For correctness this is fine — the outcomes are right. For the demo video and for humans watching the run, three minutes of silence is three minutes of nothing. The reboot-verify phase is the architectural showcase of this entry; it deserves a narrative, not a void.

The fix landed alongside this entry: SkillRuntime.resolve_deferred gained an optional emit callback, the harness wires it to run_log.log(...), and the CVE skill now emits roughly a dozen event types across each family batch:

family_batch_start         → position, total_families, item_ids
family_apply_start/complete → dnf transaction bracket
family_reboot_issued
family_ssh_wait_tick        → every 5 s during the ~60 s wait
family_ssh_up               → wait_s
family_healthcheck_start/ok
family_verify_start
family_item_verified        → per item, in sequence (not batched)
family_verify_complete
family_batch_complete
family_exception            → on any raised failure

Every logger.info() in the old code that marked a phase boundary now has a corresponding structured event. The 190-second silence becomes a steady heartbeat of ~20 events across two families. Per-item verification flips animate in sequence instead of a single batched frame. The replay UI has something to paint.

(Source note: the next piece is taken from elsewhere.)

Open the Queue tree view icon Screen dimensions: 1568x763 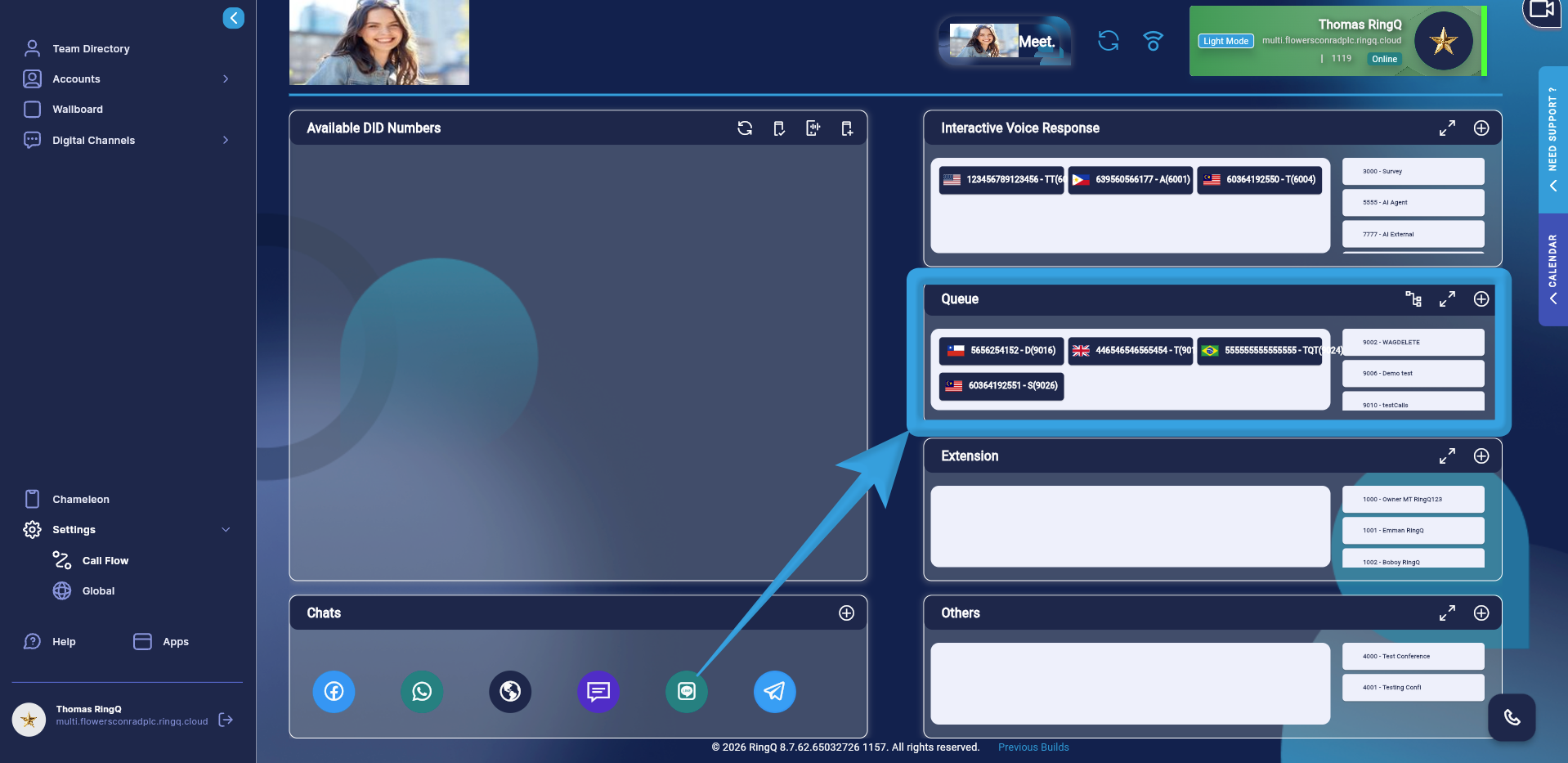pyautogui.click(x=1413, y=299)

This is the kind of issue that only surfaces once you watch the run. I didn't anticipate it in entry 36's design because entry 36 was thinking about correctness and blast radius. The dashboard was the teacher: the architecture was right, the event log was too coarse to show it.

The emit callback is the fourth harness extension point CVE has added alongside FailureMode, the ordering predicate, and DeferredItemOutcome. Like the others, it's mechanism-free: the harness doesn't know what CVE's events mean, only that it should forward them to the run log. A future skill's resolve_deferred picks its own vocabulary. The harness stays skill-agnostic.


This is what a working architecture looks like from the outside. Entry 36 argued for the shape before it existed; this entry is the evidence — plus a third thing neither of us predicted: the difficulty gradient between STIG and CVE. The same loop ran both workloads without modification and the harder one surfaced the reflection loop exactly where it was supposed to.